Photo by Marc Levine/MLB Photos via Getty Images

Freeman himself became more charismatic on-screen as he was mic’d up by national networks and became a bigger star for the league, not just Atlanta. His interactions on the field with teammates and foes pushed-forward his jovial, good-natured elements of personality that made him so adored within the game.

Social Media changed a lot from 2010 to 2021 - the years Freeman played for Atlanta. What was first a cool way to engage and interact with others devolved into a cesspool of anger, negativity and divisiveness. Through those 12 years, there was a constant figure for whom there was little negativity; one person that brought unity to Braves country.

That was Freddie Freeman.

He was applauded by fans for enduring the rebuild and celebrated when he won the NL MVP in 2020. Last year, when he led the Atlanta Braves to their first World Series Championship since 1995, there was down-right euphoria.
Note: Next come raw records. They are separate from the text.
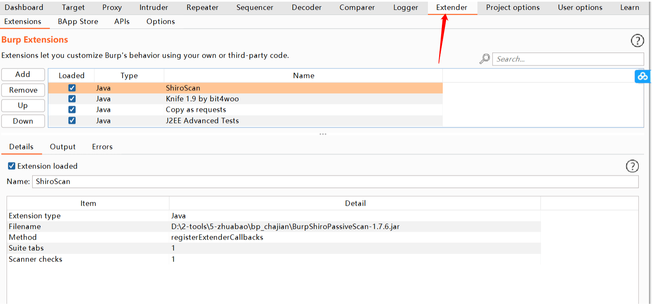
Task: Click the Add extension button
Action: tap(23, 74)
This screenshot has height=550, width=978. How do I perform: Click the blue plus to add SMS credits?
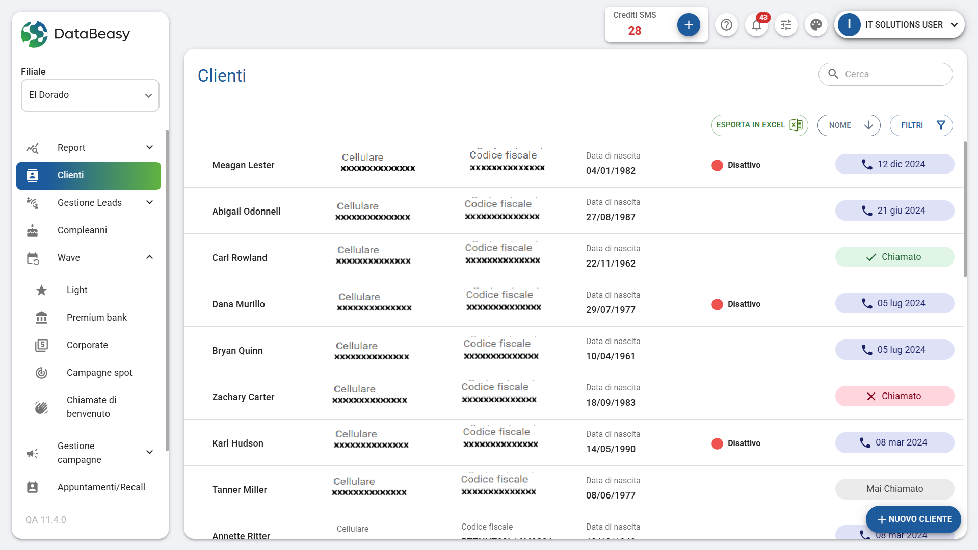point(688,24)
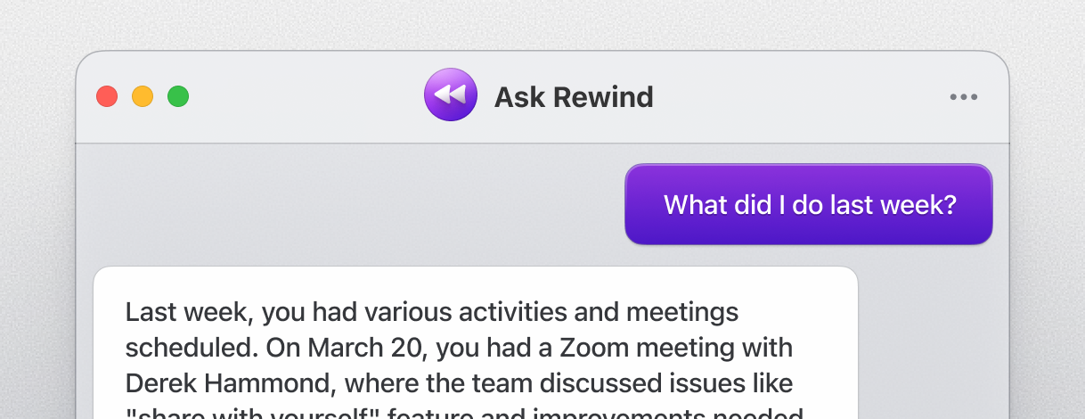This screenshot has width=1085, height=419.
Task: Select the "What did I do last week?" bubble
Action: (809, 204)
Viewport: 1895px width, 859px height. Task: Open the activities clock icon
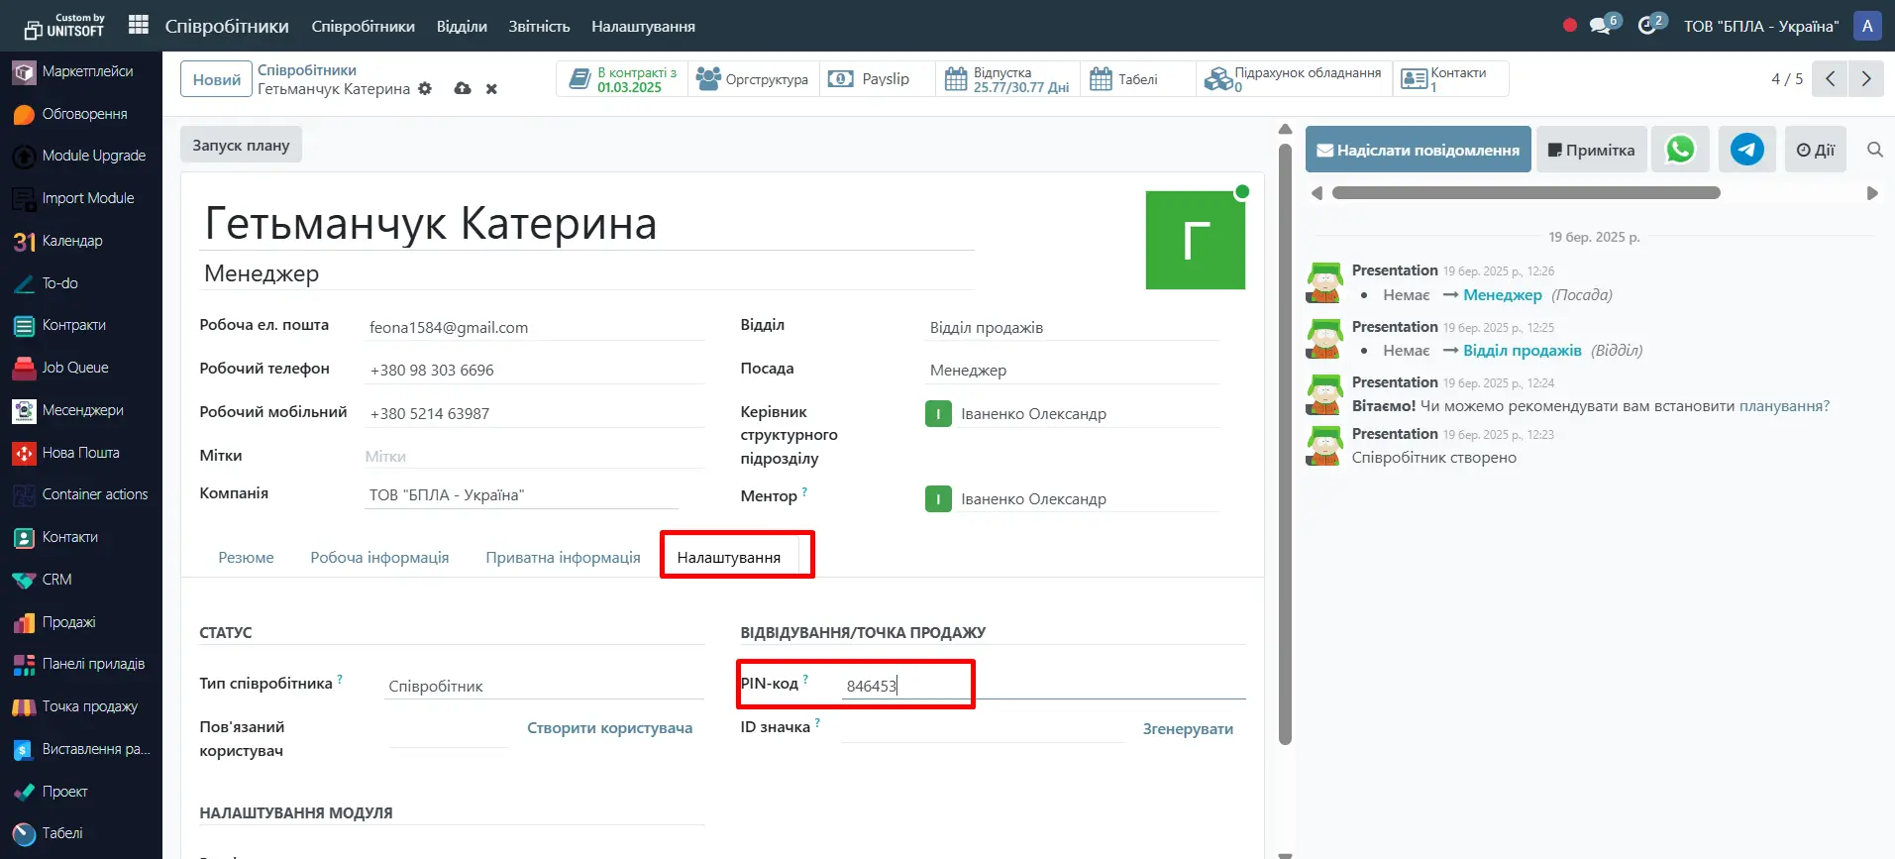(x=1647, y=26)
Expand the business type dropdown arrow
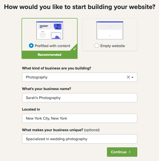 133,77
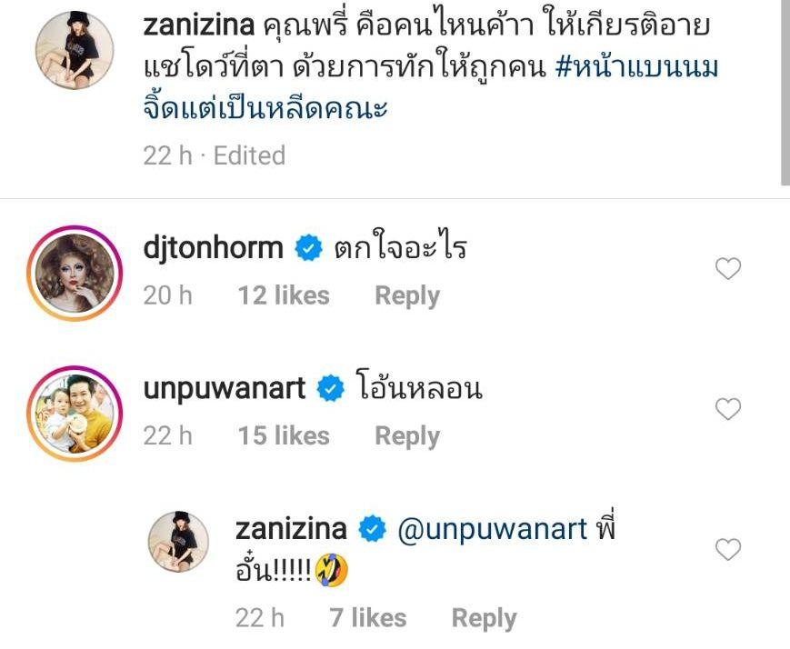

From the early days of his unofficial in-park fan club, “Freeman’s Seamen”, to his now infamous dugout hugs, Freeman was a beacon of joy with a smile that radiated more brightly throughout the years. If you needed a happy Braves gif, the official Braves account had you covered with a smiling Freeman.

When the Braves honored Hank Aaron’s family last season, it was Freeman who was the forward-most player. Who else would it have been? Freeman was the icon.

The biggest story of this Braves offseason is Freddie Freeman’s time with the Braves ending - something most pundits and fans didn’t think was possible one year ago. As 2021 progressed without an extension between Freeman and the Braves, many fans were still in denial that Freeman and the Braves would end their 15-year relationship even as murmurs grew more prevalent after the World Series.

Then it happen. Social media exploded after Jeff Passan’s tweet broke the news that Oakland was trading Matt Olson to Atlanta.

There it was. The end of the era.

Freeman’s legacy with Atlanta is cemented. The story of how things ended up this way has yet to be told. But make no mistake, whether or not Freeman returns to Atlanta before his career ends, he is now the franchise’s giant of this, the Social Media era.